|Ph.D Student||Drabkin Vadim|
|Subject||Dependable Communication Protocols in Ad-Hoc|
|Department||Department of Computer Science||Supervisor||Professor Roy Friedman|
|Full Thesis text|
Mobile Ad-Hoc Networks (MANETs) are networks of mobile devices that are formed in an ad-hoc manner. The devices that participate in such networks have wireless communication capabilities with limited range transmitters, and thus can directly communicate with other devices that are within their range. Some of the devices occasionally volunteer to forward some of the messages they receive, or in other words, act as routers, thereby forming a multi-hop network with a wider reach. Yet, there is no fixed infrastructure, the network is continuously changing, and routers are elected on demand. In other words, the networking issues are handled in an ad-hoc manner.
Unlike infrastructure based networks in which routers are usually considered to be trusted entities, in ad-hoc networks routing is performed by the devices themselves. Thus, there is a high risk that some of the nodes of an ad-hoc network would not respect the networking protocols. Therefore, the possibility of having faulty nodes in the system motivates the development of reliable broadcast protocols for ad-hoc networks.
Group communication systems have proven themselves as powerful middleware for building reliable networked applications in wired environments. These systems relieve programmers from many complex issues involved in designing such applications, allowing them to focus on the essential aspects of the application being developed, resulting in faster development time and fewer bugs.
In this thesis we present a novel ReliAble ProbabIlistic Dissemination protocol, called RAPID, for mobile wireless ad-hoc networks, which tolerates message omissions, node crashes, and selfish behavior. The protocol employs a combination of probabilistic forwarding with deterministic corrective measures. Since the protocol only relies on local computations and probability, it is highly resilient to mobility and failures. By adding authentication, it can even be made malicious tolerant.

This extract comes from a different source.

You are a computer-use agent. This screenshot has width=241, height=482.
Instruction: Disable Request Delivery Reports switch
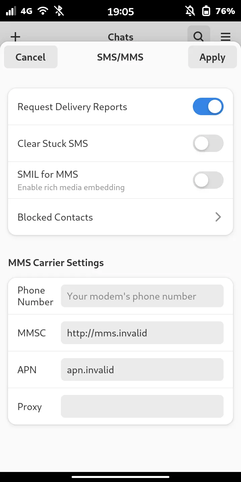pos(208,107)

As additional contribution, we present an efficient overlay based reliable broadcast protocol for ad hoc networks. The use of an overlay results in a significant reduction in the number of messages. The protocol overcomes different types of nodes failures by combining digital signatures, gossiping of message signatures, and failure detectors.
Last, we present and explore a reliable group communication system in wireless mobile ad-hoc networks. The objective is to enable easy, efficient, and correct development of applications in this environment. The main challenge was to develop protocols that are resilient to attacks by malicious nodes, yet are scalable, robust and efficient. This included adapting several existing protocols as well as developing new membership maintenance mechanisms, followed by a thorough benchmarking of the system.